• TRECHO PARA LEITURA
------------------------------------------------------------------------

Ouço minha mãe comentar com um senhor que acompanha seu filho doente e está perto de nós a bastante tempo: “Isso é injustiça né? Desde que cheguei, aqui está uma correria só. É justo que eles vão tomar café enquanto os doentes que entraram são atendidos. Se eles não comerem, podem ficar fracos e não dar conta de atender a gente né?”. O senhor concorda com um balançar de cabeça e continuamos a espera.

Foi ali, naquele momento, que tive a certeza. Quero ser uma trabalhadora do serviço público da saúde. Vou ajudar a atender os doentes que chegarem à unidade de saúde. Vou ser colega desse povo que veste branco e também vou vestir branco um dia. E tem sido assim há 18 anos. Servidora pública da área da saúde, tentando ajudar os que procuram ajuda na unidade de saúde que trabalho. Chorando em silêncio a dor das famílias que ajudo a socorrer. Sendo solidária com colegas que sofrem com as falhas do sistema. Indignando-me com as inverdades que falam sobre os profissionais públicos da saúde. Defendendo o SUS como uma politica de saúde pública para todos(as), virando noite em plantões para ajudar colegas que precisam descansar ou ficar pelo menos uma noite perto da família. Passando uma postura para os usuários que também precisamos nos alimentar durante a jornada de trabalho. Que também somos usuários do sistema e jamais deixaríamos um paciente ou usuário sem atendimento por preguiça ou pouco caso. Sofrendo com os baixos salários, com as péssimas condições de trabalho e o pior, com a arrogância e a prepotência de alguns que se julgam os donos da verdade e nos assediam no nosso plantão de cada dia.

------------------------------------------------------------------------

• DADOS BRUTOS
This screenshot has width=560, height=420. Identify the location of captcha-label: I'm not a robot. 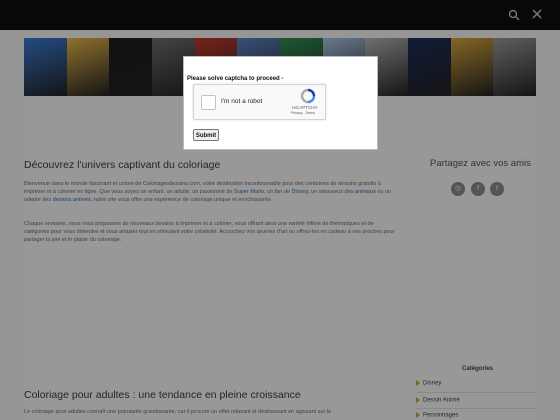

------------------------------------------------------------------------

• O QUE SE PEDE
Dê seguimento ao relato sobre a escolha de trabalhar no serviço público de saúde, começando logo depois da última frase apresentada.

• RESPOSTA À TAREFA
Hoje sou feliz por ter realizado o sonho de ser uma trabalhadora do serviço público de saúde. Quero homenagear a todas as colegas e os colegas não só da área de saúde, mas de todo serviço público de direito do cidadão. Poucos temos a comemorar. Temos sim muita luta a fazer para conquistar direitos negados por governos que administram a maquina pública como se estivessem administrando a empresa deles. Se não temos nada a comemorar, temos o sentimento que vale a pena estar no serviço público e sermos excelência no atendimento ao povo. Realizei meu sonho de poder ajudar na área da saúde a semelhante necessitado(a) que procura atendimento.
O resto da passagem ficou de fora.